== Challenge ==
Arrange as a numbered list the lines in the stretch from the one containing "You are a GUI" through the one containing "This screenshot has", both included, leaving out any blank lines.

───── Records provided

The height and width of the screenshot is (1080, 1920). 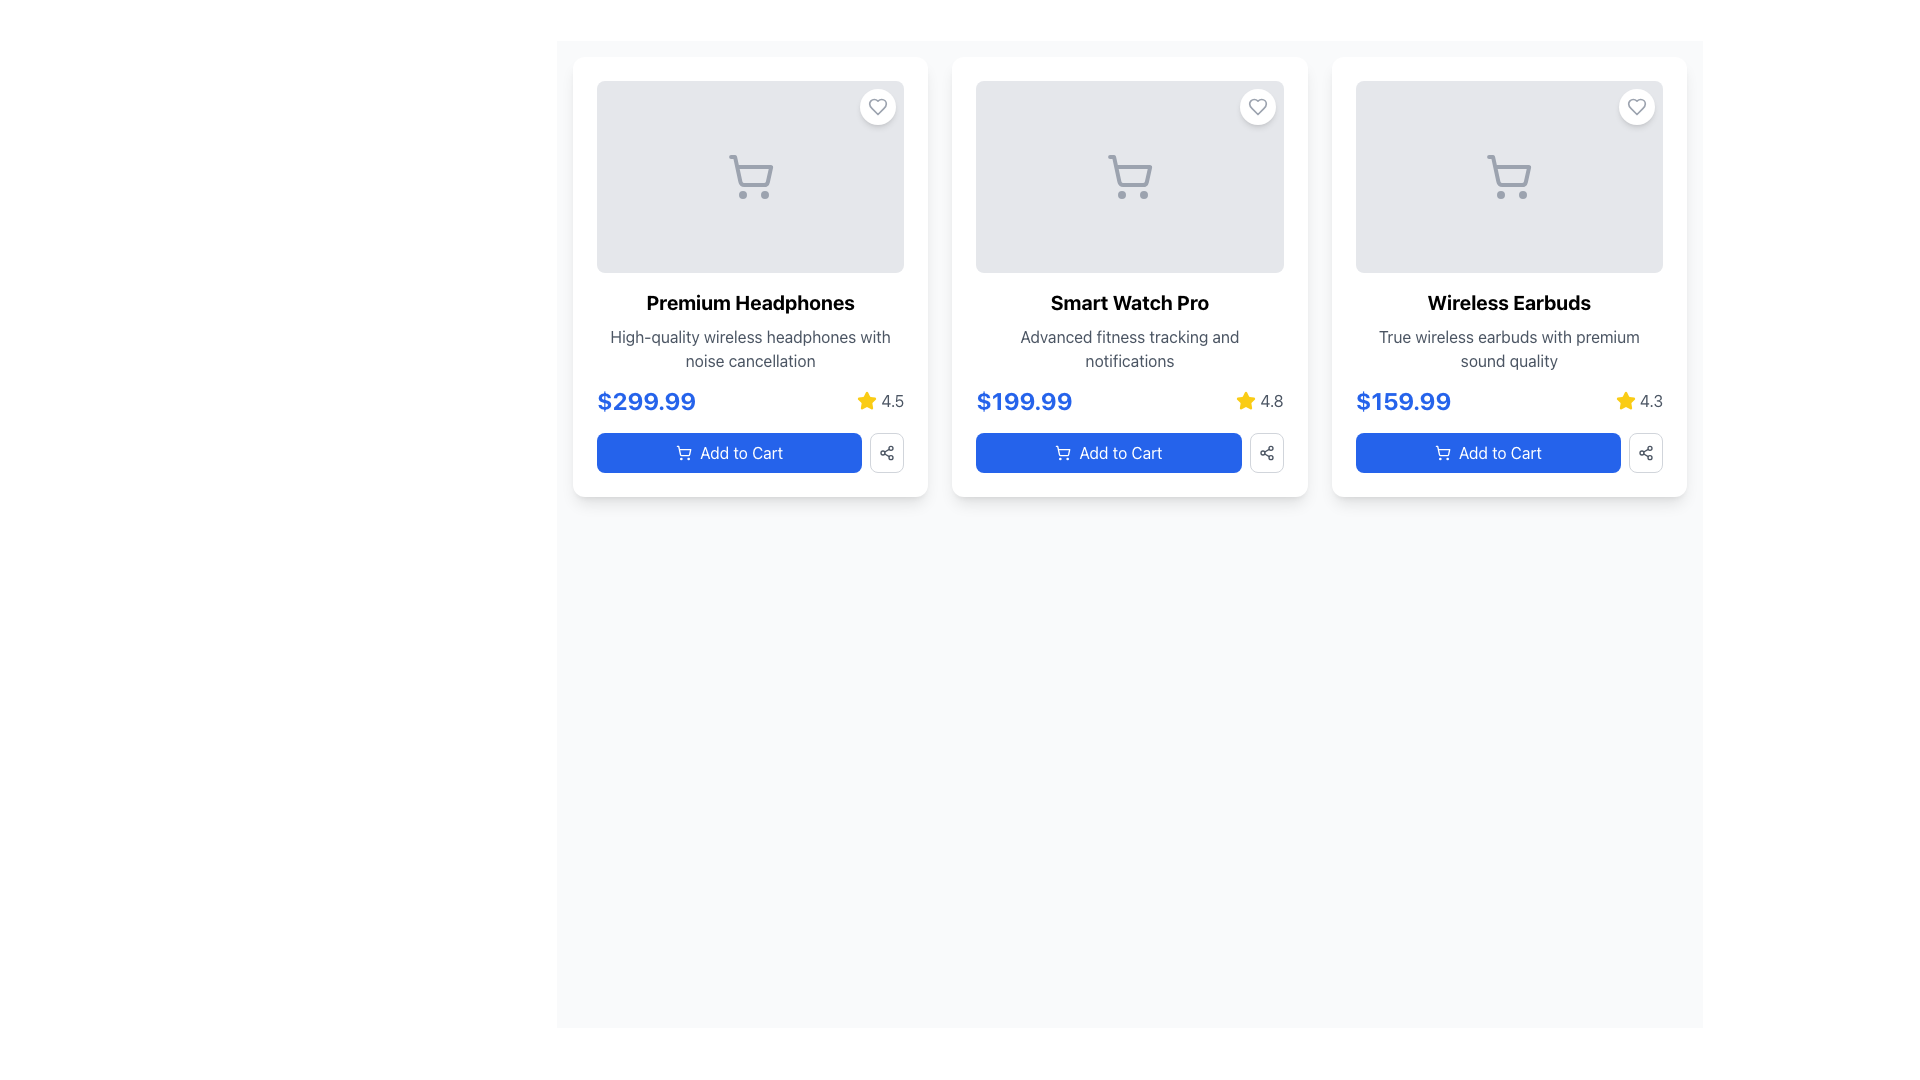 What do you see at coordinates (1256, 107) in the screenshot?
I see `the circular heart icon button with a white background located at the top-right corner of the 'Smart Watch Pro' card` at bounding box center [1256, 107].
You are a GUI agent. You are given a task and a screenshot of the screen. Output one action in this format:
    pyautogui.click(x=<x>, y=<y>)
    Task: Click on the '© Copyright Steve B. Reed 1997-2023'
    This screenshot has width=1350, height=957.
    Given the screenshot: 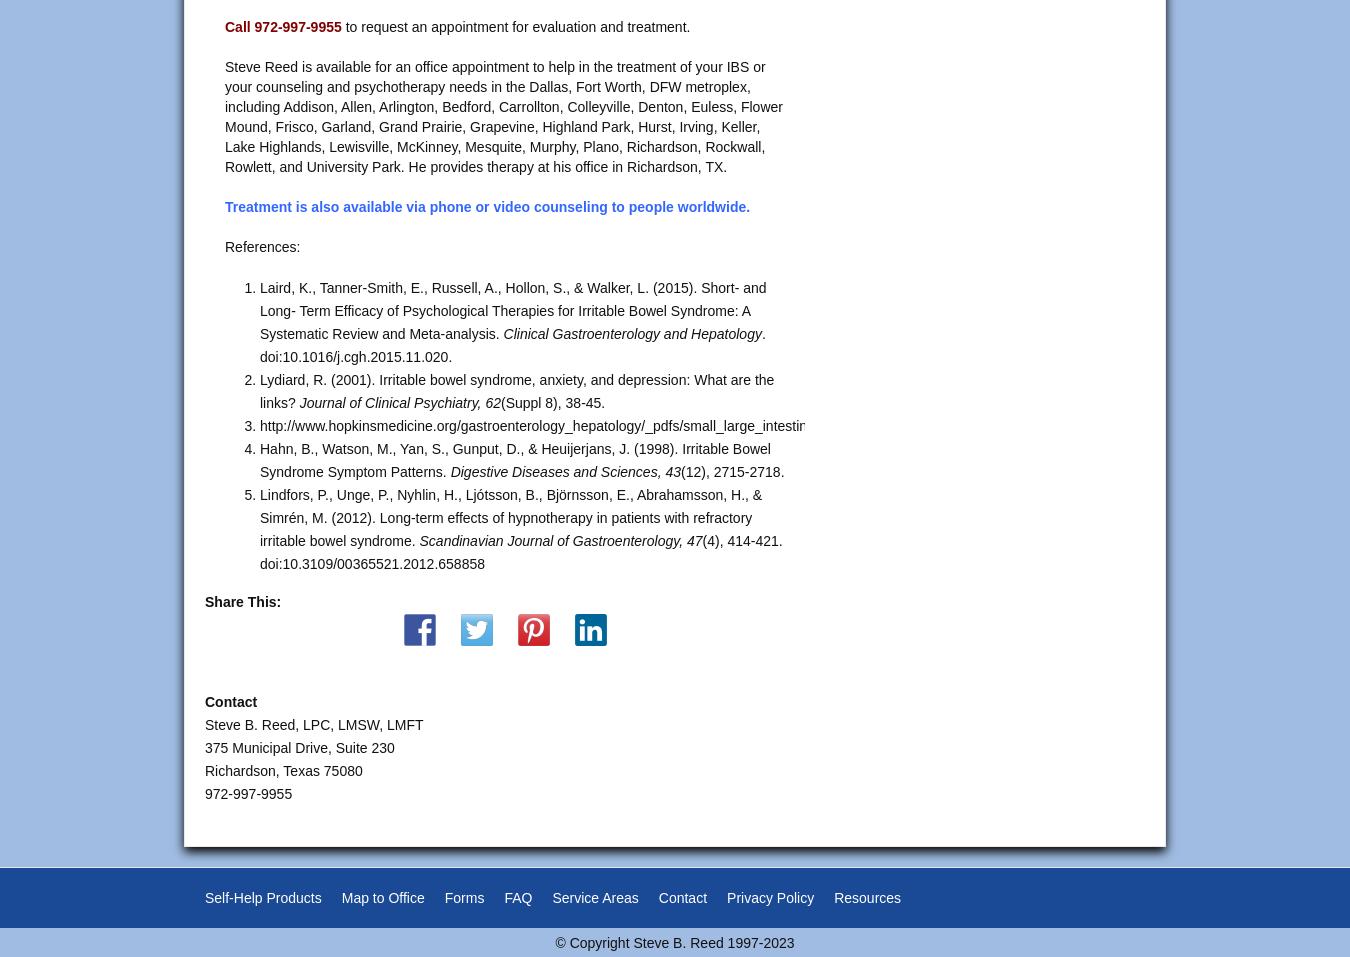 What is the action you would take?
    pyautogui.click(x=553, y=943)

──────────

== Exercise solution ==
1. You are a GUI agent. You are given a task and a screenshot of the screen. Output one action in this format:
2.     pyautogui.click(x=<x>, y=<y>)
3.     Task: Click on the '© Copyright Steve B. Reed 1997-2023'
4.     This screenshot has width=1350, height=957.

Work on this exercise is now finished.